## TASK OBJECTIVE
Lines from the opening of the material through the line containing "[English] (37, 2151)" must be duplicated word for word. Pictures are not.

## RECORDS
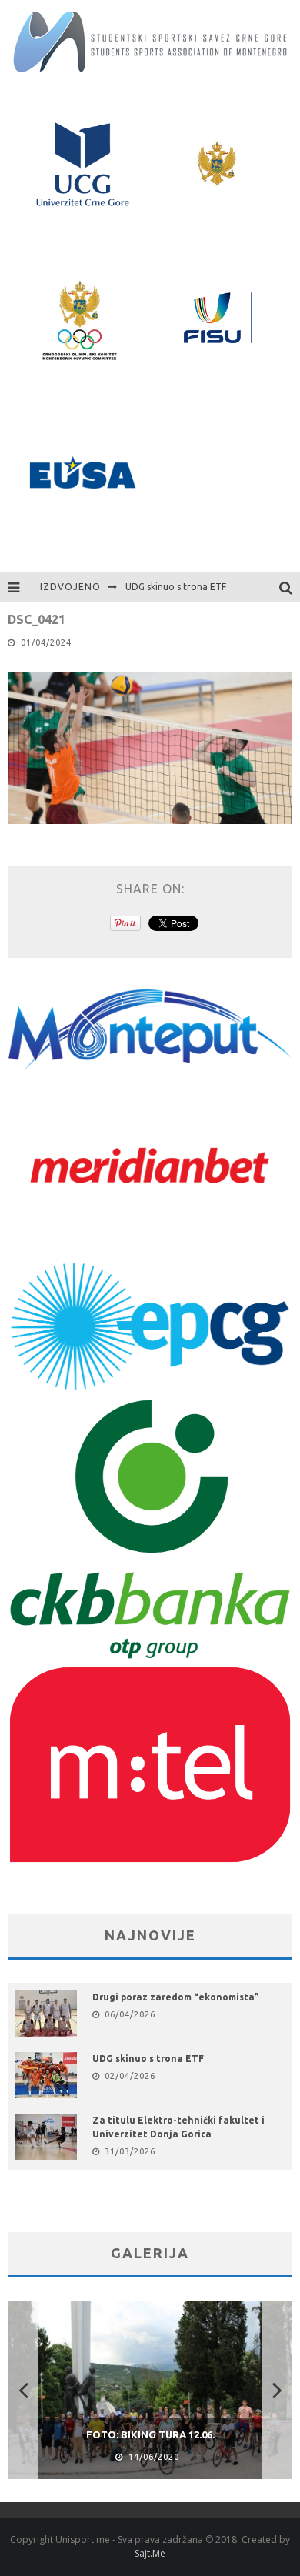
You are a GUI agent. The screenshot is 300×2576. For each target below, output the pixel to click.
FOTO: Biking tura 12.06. (150, 2434)
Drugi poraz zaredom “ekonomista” (175, 1997)
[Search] (289, 587)
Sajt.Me (150, 2553)
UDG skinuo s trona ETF (175, 587)
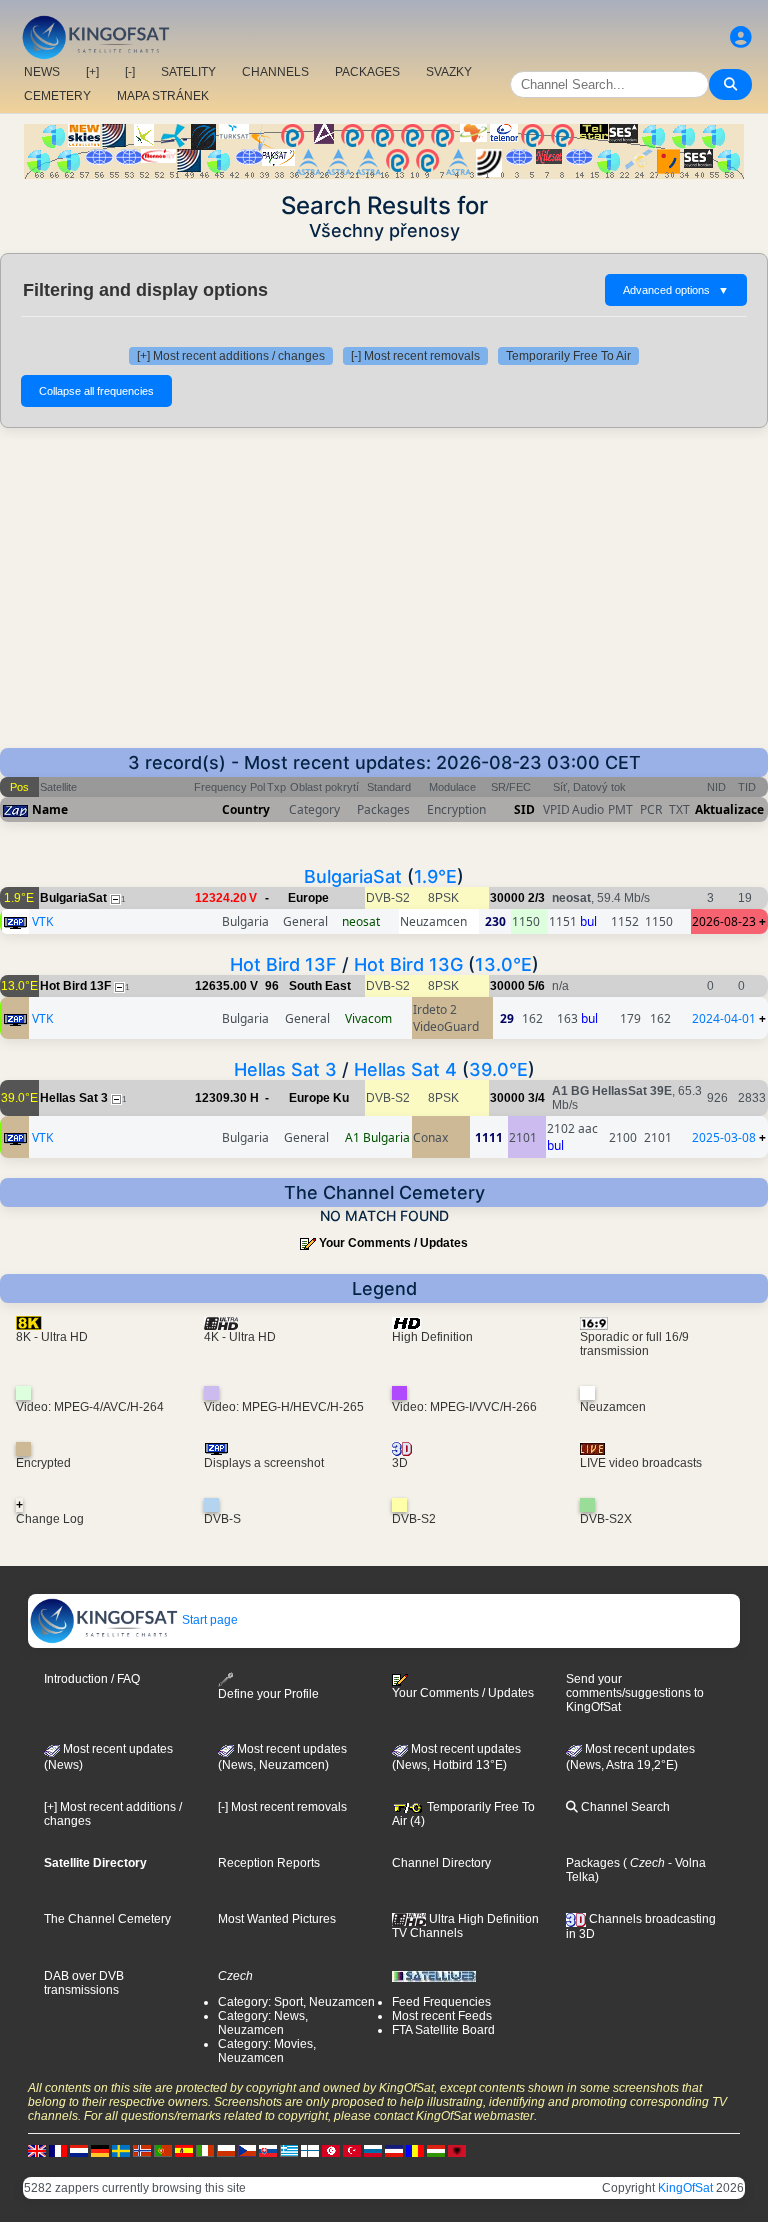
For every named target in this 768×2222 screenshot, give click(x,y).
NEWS (42, 72)
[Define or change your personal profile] (741, 37)
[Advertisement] (384, 598)
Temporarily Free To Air (568, 356)
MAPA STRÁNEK (163, 96)
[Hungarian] (436, 2151)
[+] (92, 72)
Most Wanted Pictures (277, 1919)
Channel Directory (441, 1863)
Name (50, 809)
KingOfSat (685, 2188)
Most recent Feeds (442, 2016)
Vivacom (368, 1018)
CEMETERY (57, 96)
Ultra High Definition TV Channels (465, 1926)
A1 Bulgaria (377, 1137)
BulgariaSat (353, 876)
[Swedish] (121, 2151)
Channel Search (624, 1807)
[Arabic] (331, 2151)
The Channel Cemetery (107, 1919)
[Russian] (373, 2151)
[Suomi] (310, 2151)
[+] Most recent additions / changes (231, 356)
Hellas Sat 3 (285, 1069)
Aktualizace (729, 809)
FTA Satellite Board (443, 2030)
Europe (308, 898)
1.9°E (435, 876)
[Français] (58, 2151)
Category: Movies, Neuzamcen (267, 2051)
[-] (130, 72)
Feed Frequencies (441, 2002)
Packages (593, 1863)
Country (246, 809)
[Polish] (226, 2151)
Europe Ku (319, 1098)
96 (272, 986)
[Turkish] (352, 2151)
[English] (37, 2151)
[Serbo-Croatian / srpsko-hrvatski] (394, 2151)
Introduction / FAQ (92, 1679)
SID (524, 809)
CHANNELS (275, 72)
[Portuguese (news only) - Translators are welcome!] (163, 2151)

## WRITTEN RESPONSE
You are a GUI agent. The screenshot is 300×2576. For each target below, output the pixel to click.
FOTO: Biking tura 12.06. (150, 2434)
Drugi poraz zaredom “ekonomista” (175, 1997)
[Search] (289, 587)
Sajt.Me (150, 2553)
UDG skinuo s trona ETF (175, 587)
For every named target in this 768×2222 screenshot, give click(x,y).
NEWS (42, 72)
[Define or change your personal profile] (741, 37)
[Advertisement] (384, 598)
Temporarily Free To Air (568, 356)
MAPA STRÁNEK (163, 96)
[Hungarian] (436, 2151)
[+] (92, 72)
Most Wanted Pictures (277, 1919)
Channel Directory (441, 1863)
Name (50, 809)
KingOfSat (685, 2188)
Most recent Feeds (442, 2016)
Vivacom (368, 1018)
CEMETERY (57, 96)
Ultra High Definition TV Channels (465, 1926)
A1 Bulgaria (377, 1137)
BulgariaSat (353, 876)
[Swedish] (121, 2151)
Channel Search (624, 1807)
[Arabic] (331, 2151)
The Channel Cemetery (107, 1919)
[Russian] (373, 2151)
[Suomi] (310, 2151)
[+] Most recent additions / changes (231, 356)
Hellas Sat 3 (285, 1069)
Aktualizace (729, 809)
FTA Satellite Board (443, 2030)
Europe (308, 898)
1.9°E (435, 876)
[Français] (58, 2151)
Category: Movies, Neuzamcen (267, 2051)
[-] (130, 72)
Feed Frequencies (441, 2002)
Packages (593, 1863)
Country (246, 809)
[Polish] (226, 2151)
Europe Ku (319, 1098)
96 (272, 986)
[Turkish] (352, 2151)
[English] (37, 2151)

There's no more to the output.